Cernusco sul Naviglio: uomo spara al medico con pistola ad aria compressa, 54enne arrestato e denunciato

Redazione

15 Marzo 2026

Una mattina come tante a Cernusco sul Naviglio si è trasformata in un incubo. Nel parcheggio dell’ospedale, un uomo ha estratto una pistola ad aria compressa e ha sparato a un medico, colpendolo a una mano. Il colpo, rapido e inaspettato, ha scosso chiunque fosse presente. Ma la fuga dell’aggressore è durata poco: i carabinieri, dopo un’immediata indagine, lo hanno trovato e arrestato in poche ore.

Aggressione nel parcheggio: cosa è successo

Tutto è accaduto il 15 marzo 2026, nelle prime ore del giorno, nel complesso sanitario di Cernusco che ospita l’ospedale e la Casa della comunità. L’uomo, italiano di 54 anni, residente in zona e senza precedenti, ha dato in escandescenze mentre alcuni operatori sanitari erano in pausa. Senza un motivo chiaro legato a cure o trattamenti, ha iniziato a inveire contro di loro.

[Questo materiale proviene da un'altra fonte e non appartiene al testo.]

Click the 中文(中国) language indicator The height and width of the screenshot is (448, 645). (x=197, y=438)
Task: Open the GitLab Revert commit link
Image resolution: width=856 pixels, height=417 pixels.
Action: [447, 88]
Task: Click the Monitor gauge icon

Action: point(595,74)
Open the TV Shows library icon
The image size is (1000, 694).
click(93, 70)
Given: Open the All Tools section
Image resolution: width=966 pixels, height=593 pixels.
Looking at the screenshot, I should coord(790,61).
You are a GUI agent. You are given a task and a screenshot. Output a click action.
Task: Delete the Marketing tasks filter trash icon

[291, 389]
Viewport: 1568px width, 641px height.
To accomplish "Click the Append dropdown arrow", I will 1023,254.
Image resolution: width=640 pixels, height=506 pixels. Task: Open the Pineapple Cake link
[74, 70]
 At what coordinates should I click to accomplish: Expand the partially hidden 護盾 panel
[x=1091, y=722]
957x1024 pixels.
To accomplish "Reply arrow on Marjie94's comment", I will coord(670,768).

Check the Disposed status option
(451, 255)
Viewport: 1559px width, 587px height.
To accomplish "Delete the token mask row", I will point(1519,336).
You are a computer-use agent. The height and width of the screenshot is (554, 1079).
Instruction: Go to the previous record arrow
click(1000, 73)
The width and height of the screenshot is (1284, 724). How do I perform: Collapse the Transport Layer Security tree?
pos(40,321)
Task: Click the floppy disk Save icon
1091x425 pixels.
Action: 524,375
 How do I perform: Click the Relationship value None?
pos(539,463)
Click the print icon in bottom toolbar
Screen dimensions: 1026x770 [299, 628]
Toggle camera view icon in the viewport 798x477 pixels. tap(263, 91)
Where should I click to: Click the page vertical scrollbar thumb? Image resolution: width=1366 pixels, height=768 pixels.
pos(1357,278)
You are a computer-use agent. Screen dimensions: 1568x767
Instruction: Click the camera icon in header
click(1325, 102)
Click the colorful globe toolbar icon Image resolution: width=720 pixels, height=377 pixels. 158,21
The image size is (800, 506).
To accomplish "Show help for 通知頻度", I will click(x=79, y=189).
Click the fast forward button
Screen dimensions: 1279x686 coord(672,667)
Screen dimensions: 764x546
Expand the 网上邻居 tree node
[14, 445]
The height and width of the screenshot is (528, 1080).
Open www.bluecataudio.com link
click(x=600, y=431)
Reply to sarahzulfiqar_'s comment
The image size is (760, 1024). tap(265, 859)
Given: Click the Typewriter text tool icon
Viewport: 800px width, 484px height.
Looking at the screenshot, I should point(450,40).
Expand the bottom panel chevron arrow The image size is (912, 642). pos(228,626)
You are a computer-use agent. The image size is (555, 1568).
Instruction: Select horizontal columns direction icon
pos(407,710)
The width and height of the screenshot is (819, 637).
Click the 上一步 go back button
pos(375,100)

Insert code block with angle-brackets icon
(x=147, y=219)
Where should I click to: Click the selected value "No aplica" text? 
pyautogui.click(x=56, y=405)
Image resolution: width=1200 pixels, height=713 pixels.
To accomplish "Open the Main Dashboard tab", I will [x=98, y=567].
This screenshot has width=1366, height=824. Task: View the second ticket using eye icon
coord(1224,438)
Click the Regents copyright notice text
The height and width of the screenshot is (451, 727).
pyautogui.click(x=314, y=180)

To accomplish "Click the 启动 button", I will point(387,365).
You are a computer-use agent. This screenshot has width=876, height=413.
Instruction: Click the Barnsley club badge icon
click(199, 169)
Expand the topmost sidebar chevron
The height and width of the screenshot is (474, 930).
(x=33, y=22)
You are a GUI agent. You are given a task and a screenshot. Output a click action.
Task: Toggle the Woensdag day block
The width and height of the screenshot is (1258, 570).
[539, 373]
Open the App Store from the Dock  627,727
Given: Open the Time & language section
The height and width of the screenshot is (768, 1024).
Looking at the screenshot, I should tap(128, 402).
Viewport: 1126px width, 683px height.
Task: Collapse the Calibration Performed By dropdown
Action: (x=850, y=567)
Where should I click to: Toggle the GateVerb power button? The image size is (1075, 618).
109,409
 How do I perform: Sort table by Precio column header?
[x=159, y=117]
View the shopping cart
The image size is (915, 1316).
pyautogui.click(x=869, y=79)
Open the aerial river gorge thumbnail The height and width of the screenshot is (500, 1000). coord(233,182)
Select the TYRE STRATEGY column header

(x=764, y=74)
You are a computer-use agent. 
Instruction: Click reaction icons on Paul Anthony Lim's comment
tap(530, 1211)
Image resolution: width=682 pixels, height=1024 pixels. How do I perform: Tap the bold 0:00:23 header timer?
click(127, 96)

Il giovane medico, nato nel 1990 e in servizio nella struttura, ha provato a calmarlo. Ma la situazione è degenerata. L’uomo ha estratto la pistola ad aria compressa e ha sparato, colpendo di striscio la mano del dottore. Il ferimento non è grave, ma ha richiesto l’intervento immediato dei soccorsi. La pronta reazione del medico e dei colleghi ha evitato conseguenze peggiori.

Indagini lampo e arresto dell’aggressore

Le telecamere di sorveglianza del parcheggio hanno fornito un quadro chiaro dell’accaduto. Testimoni hanno confermato la descrizione dell’aggressore, che è stato rintracciato in poche ore grazie alle immagini e alle segnalazioni.

I carabinieri hanno denunciato l’uomo per lesioni, tenendo conto che anche se si tratta di una pistola ad aria compressa, resta un’arma potenzialmente pericolosa. L’episodio ha colpito particolarmente perché la vittima è un medico in servizio, in un luogo pubblico e dedicato alla cura.

Le forze dell’ordine stanno ora monitorando con attenzione situazioni simili negli ospedali. Episodi come questo hanno riportato al centro il tema della sicurezza per il personale sanitario.

L’ospedale risponde: sicurezza e prevenzione al primo posto

Dopo l’aggressione, la direzione dell’ospedale ha ribadito il proprio impegno a garantire un ambiente sicuro per pazienti e operatori. Un luogo di lavoro dove nessuno debba temere aggressioni, fisiche o verbali. La collaborazione con le forze dell’ordine e i protocolli di sicurezza sono considerati fondamentali.

Nel frattempo, medici e infermieri hanno espresso preoccupazione per l’aumento di episodi violenti contro chi lavora in sanità. L’episodio di Cernusco non è isolato, ma fa parte di un problema più ampio che richiede interventi concreti.

La comunità locale è chiamata a sostenere questi sforzi, promuovendo rispetto e comprensione verso chi si occupa della salute. La Casa della comunità, accanto all’ospedale, resta un punto di riferimento importante per il dialogo e la prevenzione della violenza.